Along similar lines, what signal drives the directionality of the contractions? ATP diffusing along the tubules? Or Ca²⁺ waves spreading from cell to cell (although that should become evident in the Ca²⁺ imaging)? While this might be outside the scope of the manuscript, it might be worth addressing this issue in the currently quite focused Discussion.

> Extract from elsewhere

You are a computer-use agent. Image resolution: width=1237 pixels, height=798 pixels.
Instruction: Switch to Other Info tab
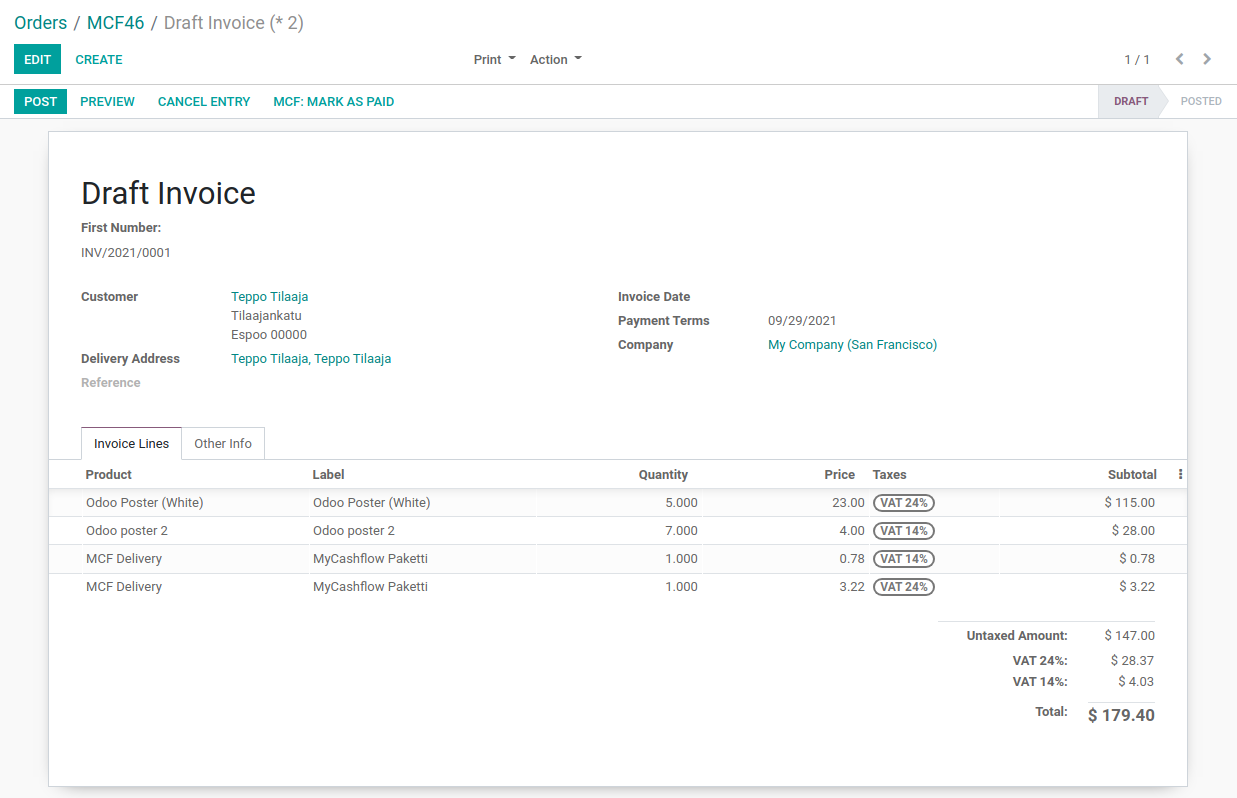[223, 444]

Reviewer 3 emphasizes another important point. As he stated, an in-depth analysis of the mechanism(s) that govern excitation–contraction coupling and its longitudinal spread in TPCs is “outside the scope of the manuscript” and warrants systematic full analysis and an independent publication. Nonetheless, we follow the reviewer’s advice to address “this issue in the currently quite focused Discussion.” Accordingly, we have revised the Discussion as outlined in our response to concern 2 (see above). In addition, we have now added several relevant paragraphs to the Discussion that now reads:

“During spermatogenesis, apoptosis is a vital process (Print and Loveland, 2000). […] In addition, ATP release has been observed in several cell types as a result of mechanical deformation, shear stress, stretch, or osmotic swelling (Button et al., 2013) adding another putative mechanism of regenerative signaling in purinergic contraction control.”

“Notably, extracellular ATP is rapidly degraded by ecto-nucleotidases (Zimmermann et al., 2012), rendering its interstitial half-life relatively short and, thus, narrowing its paracrine radius to a few hundred micrometers (Fitz, 2007). Combined with its fast diffusion – approximately 1 μm in less than 10 ms (Khakh, 2001) – extracellular ATP bears all characteristics of a fast paracrine agent in testicular communication (Praetorius and Leipziger, 2009).”

“Excitation–contraction coupling in TPCs is poorly described. […] This way, the combined action of P2X and P2Y receptors might equip TPCs with a broader ‘two-step’ stimulus integration range.”